120
JS96
7y

And the winner is...

Comments
  • 11
    That's exactly the same github had, what's actually going on?
  • 9
    Here's what I mean: https://bleepingcomputer.com/news/... literally a 1:1 phrasing
  • 4
    Please tell me this is fake 😆😆
  • 9
    To clarify: it was exposed in plaintext in their logs, not completely publicly. and twitter says nobody accessed or abused the data but the password change is precautionary
  • 10
    @DeveloperACE exactly same what github said, there's something that both are trying to hide, maybe somebody found a more global issue and reported it to them (and others to follow), but there's a cooldown until it will be actually publicly disclosed
  • 3
    @JoshBent I wonder if google is clearing their caches like they did for heartbleed and the other Cloudflare thing (unless they are the same I don’t remember)
  • 5
    Wtf... Just read both articles
  • 8
    Look at this shit!
  • 4
    Tis not a joke. This is from my email lol.
  • 4
    The thing that bothers me is how many users were affected by GitHub and how many on Twitter.
  • 0
    That sunova....
  • 7
    In their defence, this is more of a bug than a data breach. I consider the disclosure more of a proactive preventative measure.
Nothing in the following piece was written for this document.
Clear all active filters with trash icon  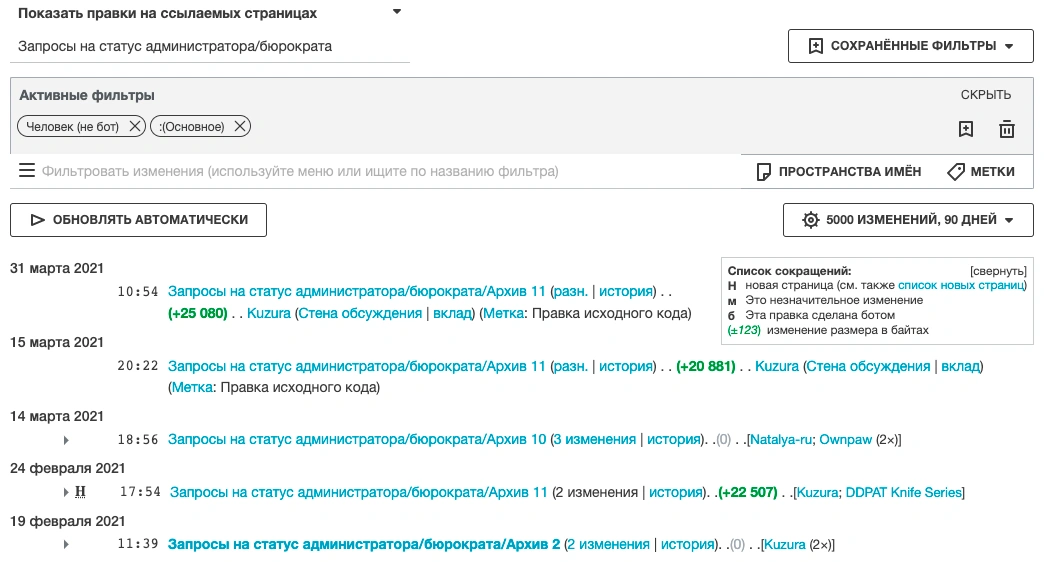pyautogui.click(x=1007, y=129)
    I wonder how many other organisations have discovered a similar issue and just deleted the logs.
  • 0
    @CodeCrack Rarely a bad idea. That and 2FA.
  • 1
    WTF?! Beyond logging at the infrastructure level, surely this would require passing the password to the logger somewhere?!

    That’s just pure insanity.
  • 0
    @Condor I've been pwned on 9 sites . Is that normal?
  • 0
    why the fuck do people store passwords in plain text?? personally in every single project I worked on, I would use sha to hash the password and only deal with the hashed one, I never need to know the original password
  • 0
    @bigworld12 I think in GitHubs case the passwords were being stored securely. A bug meant that passwords were being recorded in a log file.
  • 0
    @mrgadget so before they were stored, they were printed plainly in log files?
  • 0
    @bigworld12 not through a conscious design I bet.